» **TASK**: After the line containing "You are a computer-use agent.", write nothing more; before it, reproduce every line of the material below exactly, starting with the first.

» **INPUT FOR THIS TASK**:
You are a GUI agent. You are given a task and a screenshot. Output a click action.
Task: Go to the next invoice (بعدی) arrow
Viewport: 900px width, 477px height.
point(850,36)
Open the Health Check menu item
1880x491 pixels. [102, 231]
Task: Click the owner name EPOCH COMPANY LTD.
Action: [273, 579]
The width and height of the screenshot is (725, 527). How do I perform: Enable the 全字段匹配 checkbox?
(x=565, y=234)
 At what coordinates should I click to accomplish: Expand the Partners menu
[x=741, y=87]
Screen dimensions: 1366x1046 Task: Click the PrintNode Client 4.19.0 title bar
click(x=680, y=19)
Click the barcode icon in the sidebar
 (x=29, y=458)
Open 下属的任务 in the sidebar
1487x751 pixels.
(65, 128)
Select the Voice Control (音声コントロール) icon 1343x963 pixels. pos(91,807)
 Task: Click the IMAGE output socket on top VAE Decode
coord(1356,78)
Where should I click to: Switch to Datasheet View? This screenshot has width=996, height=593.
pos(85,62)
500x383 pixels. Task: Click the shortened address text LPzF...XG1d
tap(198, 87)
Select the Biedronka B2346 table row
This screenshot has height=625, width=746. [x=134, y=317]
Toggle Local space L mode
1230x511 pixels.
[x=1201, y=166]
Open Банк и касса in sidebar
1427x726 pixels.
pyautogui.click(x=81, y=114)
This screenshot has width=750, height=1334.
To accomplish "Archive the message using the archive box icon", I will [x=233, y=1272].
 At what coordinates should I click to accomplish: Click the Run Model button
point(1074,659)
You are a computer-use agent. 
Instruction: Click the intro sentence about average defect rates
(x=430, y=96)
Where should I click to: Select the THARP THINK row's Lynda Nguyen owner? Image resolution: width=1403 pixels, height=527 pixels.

» **RESPONSE**:
You are a GUI agent. You are given a task and a screenshot. Output a click action.
Task: Go to the next invoice (بعدی) arrow
Viewport: 900px width, 477px height.
point(850,36)
Open the Health Check menu item
1880x491 pixels. [102, 231]
Task: Click the owner name EPOCH COMPANY LTD.
Action: [273, 579]
The width and height of the screenshot is (725, 527). How do I perform: Enable the 全字段匹配 checkbox?
(x=565, y=234)
 At what coordinates should I click to accomplish: Expand the Partners menu
[x=741, y=87]
Screen dimensions: 1366x1046 Task: Click the PrintNode Client 4.19.0 title bar
click(x=680, y=19)
Click the barcode icon in the sidebar
 (x=29, y=458)
Open 下属的任务 in the sidebar
1487x751 pixels.
(65, 128)
Select the Voice Control (音声コントロール) icon 1343x963 pixels. pos(91,807)
 Task: Click the IMAGE output socket on top VAE Decode
coord(1356,78)
Where should I click to: Switch to Datasheet View? This screenshot has width=996, height=593.
pos(85,62)
500x383 pixels. Task: Click the shortened address text LPzF...XG1d
tap(198, 87)
Select the Biedronka B2346 table row
This screenshot has height=625, width=746. [x=134, y=317]
Toggle Local space L mode
1230x511 pixels.
[x=1201, y=166]
Open Банк и касса in sidebar
1427x726 pixels.
pyautogui.click(x=81, y=114)
This screenshot has width=750, height=1334.
To accomplish "Archive the message using the archive box icon", I will [x=233, y=1272].
 At what coordinates should I click to accomplish: Click the Run Model button
point(1074,659)
You are a computer-use agent. 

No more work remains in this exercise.